Confiant Threat Intelligence Team • 2 minute read
Scam Season Comes Early With Re-Emergence of eGobbler
Cybersecurity Awareness Month is coming to a close, but scam season is just getting started.
Every year, we see a surge of malvertising activity around the holidays. In fact, the weeks leading up to Black Friday tend to be the most active time of the year for fraud of all kinds.
But this year, this spike began early with the re-emergence of a notorious and prolific holiday threat actor: eGobbler.
Confiant has been tracking and thwarting eGobbler since 2019. Named for the high volume of impressions their scams generate—we’ve estimated over a billion people have been affected—eGobbler has evolved their attacks over time.
In 2019, they exploited browser vulnerabilities in Chrome and Safari to deliver scams to millions of users. These highly targeted attacks often occurred during weekends and high-traffic periods when ad security staff might be off. They used highly sophisticated TTPs like Chrome & WebKit bugs, session hijacking, auto redirects and highly targeted to deliver malicious content. The harm to users was typically phishing attacks. At their peak, they were a persistent threat across multiple platforms.
In 2021, eGobbler shifted to investment scams, using fake, celebrity-endorsed clickbait images to lure users into fraudulent schemes. Similar to FizzCore, their approach featured "beaten-up celebrity images" and was highly regionalized. We suspect eGobbler may have "borrowed" this concept from FizzCore, possibly after we documented it.
After a quiet period in 2022 and 2023, eGobbler resurfaced earlier this year. On May 15, 2024, we detected their return, marked by a surge of "beaten-up celebrity images". Following another brief period of silence, they reappeared on Labor Day with similar imagery and other known eGobbler indicators. Meanwhile, reports indicate they were active on platforms like Facebook, as covered in this French-language investigation by Radio-Canada into international cryptocurrency fraud.
On October 15, coinciding with Indigenous Peoples' Day and Canadian Thanksgiving, eGobbler launched a new attack that affected over 2 million impressions in Germany, the Netherlands, the UK, and Sweden. This accounted for 3% of our global monitored traffic for several hours, and as much as 20% within those targeted countries. Given that our blocked data covers only a small sample of the industry, we estimate the broader market impact to be up to 20 times higher. As with previous eGobbler threats, our team moved quickly to neutralize the risk for our clients.

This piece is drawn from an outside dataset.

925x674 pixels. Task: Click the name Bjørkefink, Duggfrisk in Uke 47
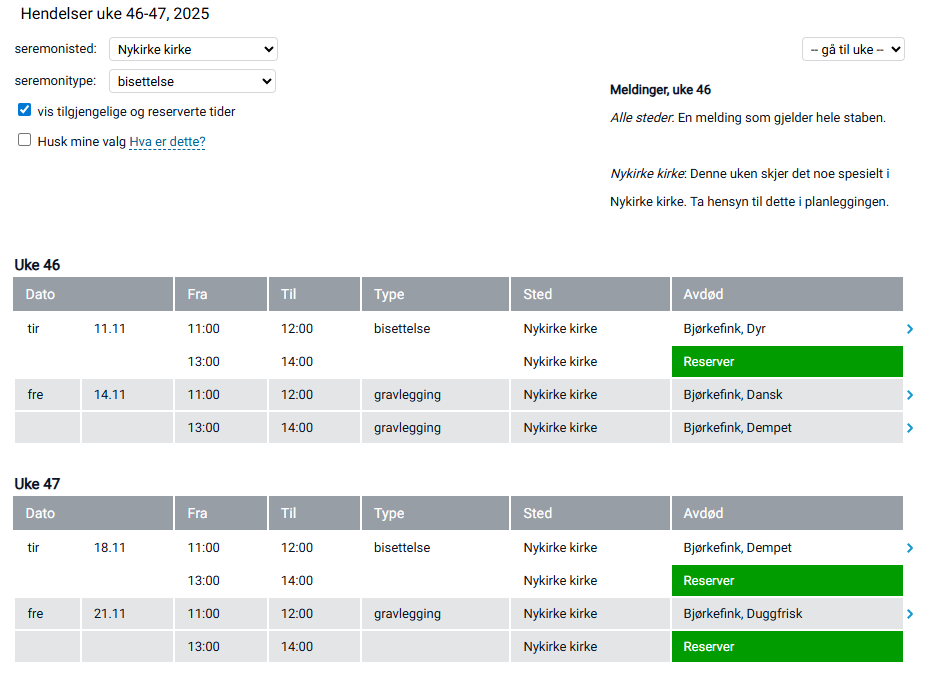[742, 614]
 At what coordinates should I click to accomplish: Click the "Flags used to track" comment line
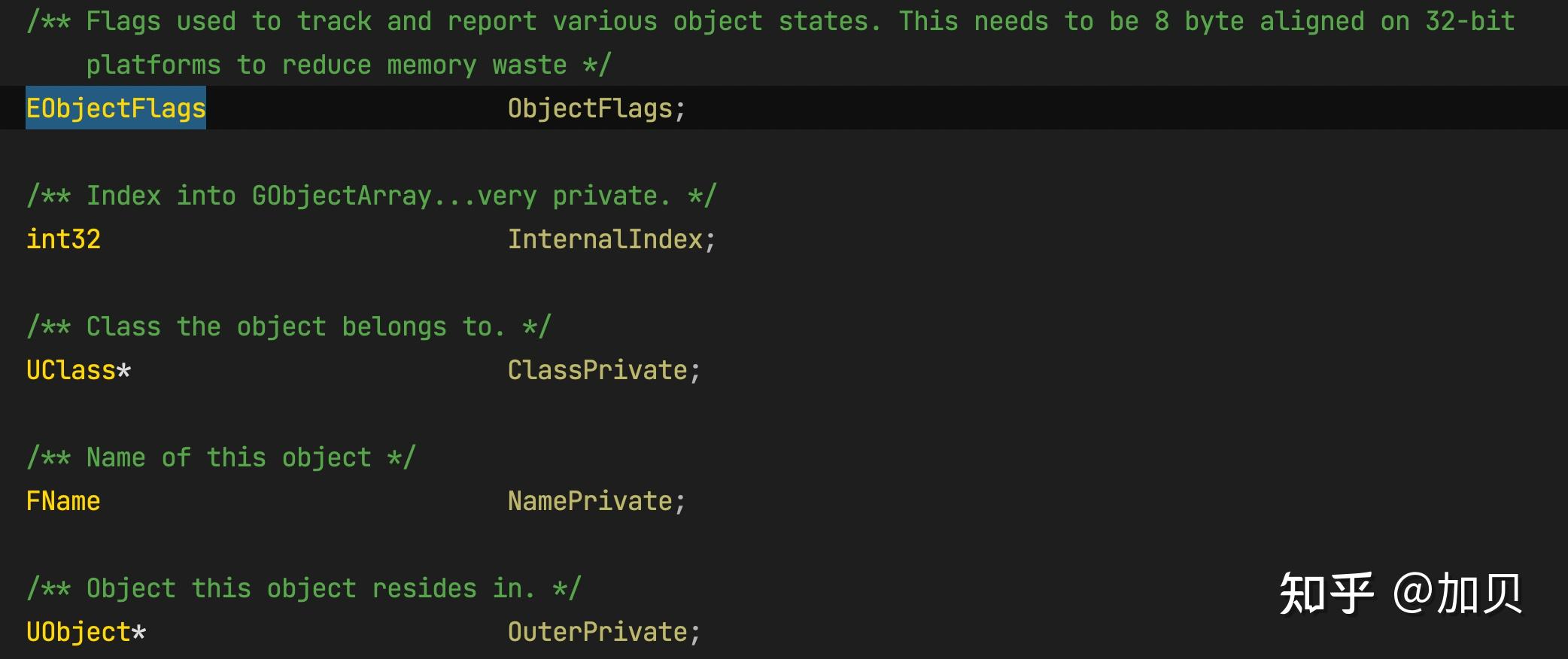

While their attacks have evolved, one thing remains consistent: they're part of a wider celebrity ad scam trend that has recently accelerated with the widespread adoption of AI. These types of scams exploit a celebrity's likeness—sometimes using digitally altered images or deep fake videos—to steal account information or install malware on a consumer's device. Publishers who focus on celebrity content should be especially wary of these types of attacks, but any publisher without a closely monitored programmatic ad stack is vulnerable.